古典的名作「市民ケーン(1941年)」の製作過程を明らかにしたロバート・L.キャリンジャーの本。

勿論、本書を手にしたのは「Mank/マンク(2020年)」を見たことがきっかけであり、「市民ケーン」の脚本を書いたのは誰かという謎を解明するのが第一の目的。その謎を取り扱っているのが「第2章 誰が脚本を書いたのか?」であり、保存されていた初稿から第7稿までの脚本を読み比べることによって.マンキウィッツとウェルズのどちらの貢献がより大きかったかを明らかにしていく。

それによるとマンキウィッツによる第1稿は主人公のモデルになった「ハーストの生涯における様々な逸話に物語的な脚色を加えて並べただけのもの、という印象が拭いきれない」という代物だったそうであり、正直、著者は「必ずしも一流の脚本家ではなかった」、「集中力に欠ける脚本家」というようにマンキウィッツのことをあまり高く評価していない。

一方、ウェルズに関しては「この土台の上に立ち、映画文法の輝きを加えた…ハーストの薄っぺらなフィクション化に過ぎなかったケーンを、謎に満ち、人間性の深淵を秘めた巨人へと描きなおした」と最大級の賛辞を送っているのだが、その一方でそれが彼の「全作品中でもっとも力強い物語構造、もっとも完成された人間描写、そしてもっとも丁寧に書かれた台詞がある」のはマンキウィッツの貢献によるものとしており、結局、作品のクレジットのとおり“共同脚本”というのが最も実態をよく表しているようである。

そして、この「共同作業」というのが本書の最大のキーワードであり、続く第3章では美術監督のペリー・ファーガソン、第4章では撮影監督のグレッグ・トーランド、そして第5章ではポストプロダクション担当のリンウッド・ダン、ジェームズ・G.スチュアート、バーナード・ハーマンといった具合に、多くの技術者の協力が「市民ケーン」の成功に大きく寄与しているとしている。

何と言っても、「市民ケーン」はウェルズの初監督作品であり、いくら天才といえども多くの技術者の助力なしには映画を撮り終えることは不可能であり、本書を読んでいると映画作りという「巨大なおもちゃの機関車」を前にした生意気な子どもが周囲の大人たちに我儘を言ったり、窘めれられたりしながら一本の作品を作り上げていく様子が目の前に浮かんでくるようである。

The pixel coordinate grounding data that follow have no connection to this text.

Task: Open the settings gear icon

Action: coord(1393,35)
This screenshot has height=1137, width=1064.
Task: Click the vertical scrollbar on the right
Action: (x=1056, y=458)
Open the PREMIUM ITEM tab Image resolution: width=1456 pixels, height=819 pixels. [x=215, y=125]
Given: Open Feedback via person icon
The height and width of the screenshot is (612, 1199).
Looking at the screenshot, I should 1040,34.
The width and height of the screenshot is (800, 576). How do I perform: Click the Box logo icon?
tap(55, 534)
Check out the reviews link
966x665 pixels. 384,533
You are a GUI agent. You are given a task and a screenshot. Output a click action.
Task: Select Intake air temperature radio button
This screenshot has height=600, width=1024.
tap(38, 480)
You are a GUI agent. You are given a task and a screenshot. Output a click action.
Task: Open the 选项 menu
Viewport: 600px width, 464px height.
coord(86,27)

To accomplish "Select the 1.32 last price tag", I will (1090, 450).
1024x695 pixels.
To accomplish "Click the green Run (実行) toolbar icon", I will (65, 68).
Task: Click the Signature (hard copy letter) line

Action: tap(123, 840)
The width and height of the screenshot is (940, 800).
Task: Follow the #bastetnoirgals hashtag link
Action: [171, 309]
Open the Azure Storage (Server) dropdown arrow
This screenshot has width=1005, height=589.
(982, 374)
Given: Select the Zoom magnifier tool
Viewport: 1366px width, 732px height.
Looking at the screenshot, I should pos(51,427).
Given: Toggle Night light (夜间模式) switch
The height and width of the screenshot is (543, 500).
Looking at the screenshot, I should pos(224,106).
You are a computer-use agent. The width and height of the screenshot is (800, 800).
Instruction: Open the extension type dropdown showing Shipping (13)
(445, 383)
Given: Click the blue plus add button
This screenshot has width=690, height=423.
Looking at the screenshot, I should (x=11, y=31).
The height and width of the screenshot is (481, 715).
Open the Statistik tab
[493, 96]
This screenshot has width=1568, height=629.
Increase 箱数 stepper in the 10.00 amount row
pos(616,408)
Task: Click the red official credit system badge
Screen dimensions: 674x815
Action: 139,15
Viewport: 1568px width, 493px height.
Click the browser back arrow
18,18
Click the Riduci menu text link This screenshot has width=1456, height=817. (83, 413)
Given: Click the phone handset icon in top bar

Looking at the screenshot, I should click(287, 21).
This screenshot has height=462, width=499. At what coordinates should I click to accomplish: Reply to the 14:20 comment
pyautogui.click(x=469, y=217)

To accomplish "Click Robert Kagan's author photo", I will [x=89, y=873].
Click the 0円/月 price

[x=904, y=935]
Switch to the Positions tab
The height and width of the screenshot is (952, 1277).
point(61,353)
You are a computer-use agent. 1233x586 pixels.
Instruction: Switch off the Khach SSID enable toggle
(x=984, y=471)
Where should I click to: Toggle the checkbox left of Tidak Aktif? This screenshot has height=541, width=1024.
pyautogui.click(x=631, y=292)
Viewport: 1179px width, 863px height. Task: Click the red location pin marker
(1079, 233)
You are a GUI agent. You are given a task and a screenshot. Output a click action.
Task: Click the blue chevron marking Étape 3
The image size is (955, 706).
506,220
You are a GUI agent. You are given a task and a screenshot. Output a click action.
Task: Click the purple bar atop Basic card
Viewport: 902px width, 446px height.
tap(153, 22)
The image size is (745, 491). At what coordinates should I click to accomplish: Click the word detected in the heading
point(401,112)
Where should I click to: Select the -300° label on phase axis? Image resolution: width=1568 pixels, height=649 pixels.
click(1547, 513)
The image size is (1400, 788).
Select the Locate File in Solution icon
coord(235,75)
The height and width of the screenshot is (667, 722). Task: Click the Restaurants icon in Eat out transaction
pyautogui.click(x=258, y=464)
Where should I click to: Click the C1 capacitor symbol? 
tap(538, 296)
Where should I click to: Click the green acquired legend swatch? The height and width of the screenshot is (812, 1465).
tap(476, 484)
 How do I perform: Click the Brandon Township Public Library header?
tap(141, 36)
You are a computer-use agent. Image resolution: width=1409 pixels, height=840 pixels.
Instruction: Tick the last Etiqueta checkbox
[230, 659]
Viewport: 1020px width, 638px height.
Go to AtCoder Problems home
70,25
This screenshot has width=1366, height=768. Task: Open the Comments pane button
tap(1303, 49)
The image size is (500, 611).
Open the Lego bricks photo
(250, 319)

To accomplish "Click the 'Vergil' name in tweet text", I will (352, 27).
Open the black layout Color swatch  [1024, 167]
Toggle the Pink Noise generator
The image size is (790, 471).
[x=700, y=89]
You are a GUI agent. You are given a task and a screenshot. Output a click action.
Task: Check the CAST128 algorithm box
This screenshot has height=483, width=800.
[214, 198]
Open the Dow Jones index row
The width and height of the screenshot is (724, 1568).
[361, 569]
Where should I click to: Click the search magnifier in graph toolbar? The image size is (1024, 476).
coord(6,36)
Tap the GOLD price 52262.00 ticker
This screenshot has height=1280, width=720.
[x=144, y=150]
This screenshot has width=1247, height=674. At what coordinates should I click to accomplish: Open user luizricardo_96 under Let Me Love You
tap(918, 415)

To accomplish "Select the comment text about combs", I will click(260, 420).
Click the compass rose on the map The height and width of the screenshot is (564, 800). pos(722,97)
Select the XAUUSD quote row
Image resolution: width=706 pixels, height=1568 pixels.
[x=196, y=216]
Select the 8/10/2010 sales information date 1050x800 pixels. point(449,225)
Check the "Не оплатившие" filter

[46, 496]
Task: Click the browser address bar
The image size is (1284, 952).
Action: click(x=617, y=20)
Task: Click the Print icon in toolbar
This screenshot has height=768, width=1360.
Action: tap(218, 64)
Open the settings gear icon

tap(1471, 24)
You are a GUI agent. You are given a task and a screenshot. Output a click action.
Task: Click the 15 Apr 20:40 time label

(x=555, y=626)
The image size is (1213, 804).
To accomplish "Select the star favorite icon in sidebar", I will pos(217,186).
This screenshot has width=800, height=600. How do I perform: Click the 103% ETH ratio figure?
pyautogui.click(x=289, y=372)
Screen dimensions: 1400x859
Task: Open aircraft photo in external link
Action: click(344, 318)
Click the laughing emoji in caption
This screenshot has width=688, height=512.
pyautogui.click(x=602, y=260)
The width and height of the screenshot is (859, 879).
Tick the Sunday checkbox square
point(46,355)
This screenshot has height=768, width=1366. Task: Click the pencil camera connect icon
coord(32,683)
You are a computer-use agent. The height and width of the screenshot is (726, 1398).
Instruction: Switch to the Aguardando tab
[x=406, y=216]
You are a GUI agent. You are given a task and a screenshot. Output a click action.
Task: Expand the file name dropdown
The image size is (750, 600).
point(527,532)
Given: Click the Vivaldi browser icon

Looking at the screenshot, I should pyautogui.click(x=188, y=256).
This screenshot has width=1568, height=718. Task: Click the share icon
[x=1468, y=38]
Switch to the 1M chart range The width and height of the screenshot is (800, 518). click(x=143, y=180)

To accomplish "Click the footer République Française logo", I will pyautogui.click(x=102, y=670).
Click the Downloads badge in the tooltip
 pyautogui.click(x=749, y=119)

一方、最終章で紹介されている「偉大なるアンバーソン家の人々(1942年)」の失敗(?)の原因は、とりあえずの成功によって自信過剰になったウェルズが「共同作業」の重要性を軽視したせいであり、「その後の彼は二度とハリウッドのメジャー・プロダクションを自分の望んだ形で任されることはなく、1942年の夏以降、その生涯をハリウッドでもっとも有名な不可触賤民として過ご」すことになってしまう。

ということで、撮影監督のグレッグ・トーランドの貢献についてはこれまでも様々な文章で目にしてきたが、「完成された映画全体の50パーセント以上の部分には、なんらかの特殊効果が用いられているという報告もある」というのは初耳であり、これまで驚異的なカメラワークの成果だと思って見ていたシーンも、実は特殊効果によるものだった可能性があるのかもしれません。